僕はアツミの手を離し、起き上がった。細い手首に、うっすらと赤い痕が残っている。
「――帰ってくれ」
それだけ言うと、僕は鍵もかけずに部屋を出た。
どこへ、帰るのだろう。
どこから、来たのだろう。
僕を苛む、あの小さな体は。

初めは、風邪だと思った。
体がだるく、力が入らない感じだった。
朝起きるのが、どうしようもなくつらい。
どうにかバイトは続けていたが、欠勤も増えてきて、クビになるのも時間の問題だった。
医者に行く気もしないし、とにかく動きたくない。
熱もなければ特に痛むところもないのに、自分は病気だという感覚があった。
うっかりすると一日中眠り続けてしまう。
仕事に行った日でも、部屋に帰るとそのまま倒れるように眠ってしまっていた。
決まって、夢を見る。
泣き出す寸前のような、あの瞳だ。
僕を責めている。

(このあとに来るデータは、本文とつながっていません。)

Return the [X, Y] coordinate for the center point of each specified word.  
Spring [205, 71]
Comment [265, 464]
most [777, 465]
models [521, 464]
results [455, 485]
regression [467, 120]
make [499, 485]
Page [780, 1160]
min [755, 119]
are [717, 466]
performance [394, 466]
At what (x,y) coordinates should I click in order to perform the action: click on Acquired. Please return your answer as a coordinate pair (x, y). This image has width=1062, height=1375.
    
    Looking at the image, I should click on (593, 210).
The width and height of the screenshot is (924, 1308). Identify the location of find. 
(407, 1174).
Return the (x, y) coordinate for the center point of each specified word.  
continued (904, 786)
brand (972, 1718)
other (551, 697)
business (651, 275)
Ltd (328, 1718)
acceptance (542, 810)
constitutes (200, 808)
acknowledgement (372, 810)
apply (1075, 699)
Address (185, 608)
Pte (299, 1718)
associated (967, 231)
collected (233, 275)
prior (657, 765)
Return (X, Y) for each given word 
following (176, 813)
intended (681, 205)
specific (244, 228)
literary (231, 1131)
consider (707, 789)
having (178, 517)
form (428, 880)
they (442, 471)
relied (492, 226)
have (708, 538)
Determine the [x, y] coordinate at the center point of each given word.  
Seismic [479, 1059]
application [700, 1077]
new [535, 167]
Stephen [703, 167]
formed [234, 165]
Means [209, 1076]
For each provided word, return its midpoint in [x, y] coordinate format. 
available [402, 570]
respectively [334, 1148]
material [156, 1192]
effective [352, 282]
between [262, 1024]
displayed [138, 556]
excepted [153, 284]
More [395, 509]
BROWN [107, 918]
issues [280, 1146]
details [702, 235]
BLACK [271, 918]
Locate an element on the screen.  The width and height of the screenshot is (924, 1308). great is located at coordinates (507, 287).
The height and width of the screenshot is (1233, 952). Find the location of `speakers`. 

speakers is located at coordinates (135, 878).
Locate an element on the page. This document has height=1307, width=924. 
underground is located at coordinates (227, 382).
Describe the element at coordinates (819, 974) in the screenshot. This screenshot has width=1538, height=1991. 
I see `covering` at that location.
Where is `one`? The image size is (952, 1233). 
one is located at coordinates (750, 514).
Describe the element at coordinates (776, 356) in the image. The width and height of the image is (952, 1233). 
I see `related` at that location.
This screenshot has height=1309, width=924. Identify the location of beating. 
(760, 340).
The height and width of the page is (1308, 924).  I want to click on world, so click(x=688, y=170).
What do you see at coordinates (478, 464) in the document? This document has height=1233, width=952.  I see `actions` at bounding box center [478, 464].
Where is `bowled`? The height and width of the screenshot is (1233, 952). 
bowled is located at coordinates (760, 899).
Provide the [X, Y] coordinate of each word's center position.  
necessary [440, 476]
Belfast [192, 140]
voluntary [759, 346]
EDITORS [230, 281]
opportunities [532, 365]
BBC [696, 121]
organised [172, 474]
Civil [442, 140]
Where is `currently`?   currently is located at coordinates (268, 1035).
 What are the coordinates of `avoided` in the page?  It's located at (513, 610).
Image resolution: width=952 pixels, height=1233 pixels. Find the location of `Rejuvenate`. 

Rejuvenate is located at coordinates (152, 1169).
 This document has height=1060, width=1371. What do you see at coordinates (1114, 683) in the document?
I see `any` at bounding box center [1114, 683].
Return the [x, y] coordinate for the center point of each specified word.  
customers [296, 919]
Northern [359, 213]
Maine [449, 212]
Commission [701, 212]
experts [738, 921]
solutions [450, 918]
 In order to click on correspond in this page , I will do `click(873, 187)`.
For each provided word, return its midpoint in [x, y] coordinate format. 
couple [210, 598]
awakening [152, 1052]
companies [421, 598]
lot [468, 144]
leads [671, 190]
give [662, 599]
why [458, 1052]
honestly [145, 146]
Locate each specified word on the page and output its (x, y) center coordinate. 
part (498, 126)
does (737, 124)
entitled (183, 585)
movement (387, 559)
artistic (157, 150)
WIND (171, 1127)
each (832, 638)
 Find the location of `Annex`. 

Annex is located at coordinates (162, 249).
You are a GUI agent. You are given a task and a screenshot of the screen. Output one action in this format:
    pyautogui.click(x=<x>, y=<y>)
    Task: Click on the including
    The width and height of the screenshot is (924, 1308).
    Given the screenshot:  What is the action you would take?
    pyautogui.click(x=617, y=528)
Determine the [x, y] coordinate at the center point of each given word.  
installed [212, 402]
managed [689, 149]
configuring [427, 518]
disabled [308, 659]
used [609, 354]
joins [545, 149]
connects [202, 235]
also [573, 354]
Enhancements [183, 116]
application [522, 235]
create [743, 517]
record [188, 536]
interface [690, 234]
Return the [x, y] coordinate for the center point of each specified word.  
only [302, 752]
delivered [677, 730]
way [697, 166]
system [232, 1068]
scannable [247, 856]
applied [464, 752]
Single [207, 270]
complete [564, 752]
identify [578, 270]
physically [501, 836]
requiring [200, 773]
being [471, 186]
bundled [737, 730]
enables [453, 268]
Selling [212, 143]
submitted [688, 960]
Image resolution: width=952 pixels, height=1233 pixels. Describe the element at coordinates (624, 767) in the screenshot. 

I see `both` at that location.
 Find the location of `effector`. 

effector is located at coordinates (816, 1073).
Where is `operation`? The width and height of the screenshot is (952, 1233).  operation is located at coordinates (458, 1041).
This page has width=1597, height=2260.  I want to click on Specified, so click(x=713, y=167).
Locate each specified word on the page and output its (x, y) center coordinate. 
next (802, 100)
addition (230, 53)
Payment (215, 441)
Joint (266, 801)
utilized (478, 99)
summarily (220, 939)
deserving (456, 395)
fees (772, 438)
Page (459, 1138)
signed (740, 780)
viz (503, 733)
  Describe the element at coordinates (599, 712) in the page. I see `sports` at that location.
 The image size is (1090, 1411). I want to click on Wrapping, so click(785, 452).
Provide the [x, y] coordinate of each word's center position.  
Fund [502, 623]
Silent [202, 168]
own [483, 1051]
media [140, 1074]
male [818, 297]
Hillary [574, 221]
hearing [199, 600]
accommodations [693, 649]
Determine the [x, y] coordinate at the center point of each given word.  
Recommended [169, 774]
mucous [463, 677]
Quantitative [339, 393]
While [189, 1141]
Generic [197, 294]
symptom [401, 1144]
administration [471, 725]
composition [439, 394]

哀れんでいる。蔑んでいる。嘲笑っている。――想っている、瞳。
夢の中で、僕は叫んでいた。
呼んでいたのは、淳美か、それとも――アツミか。

いつの間にか、物を食べても味がしなくなった。
ただ、目が覚めたときには、このままだと本当に生きていられなくなると思って、何か口にする。
――どうして、生きているんだろう。生きようとするんだろう。
答えが出る前に、また眠りの中に引き摺り込まれていく。
教えてくれ、アツミ。
その瞳で笑って、答えを出してくれ。
――アツミはあの日から、姿を見せなくなっていた。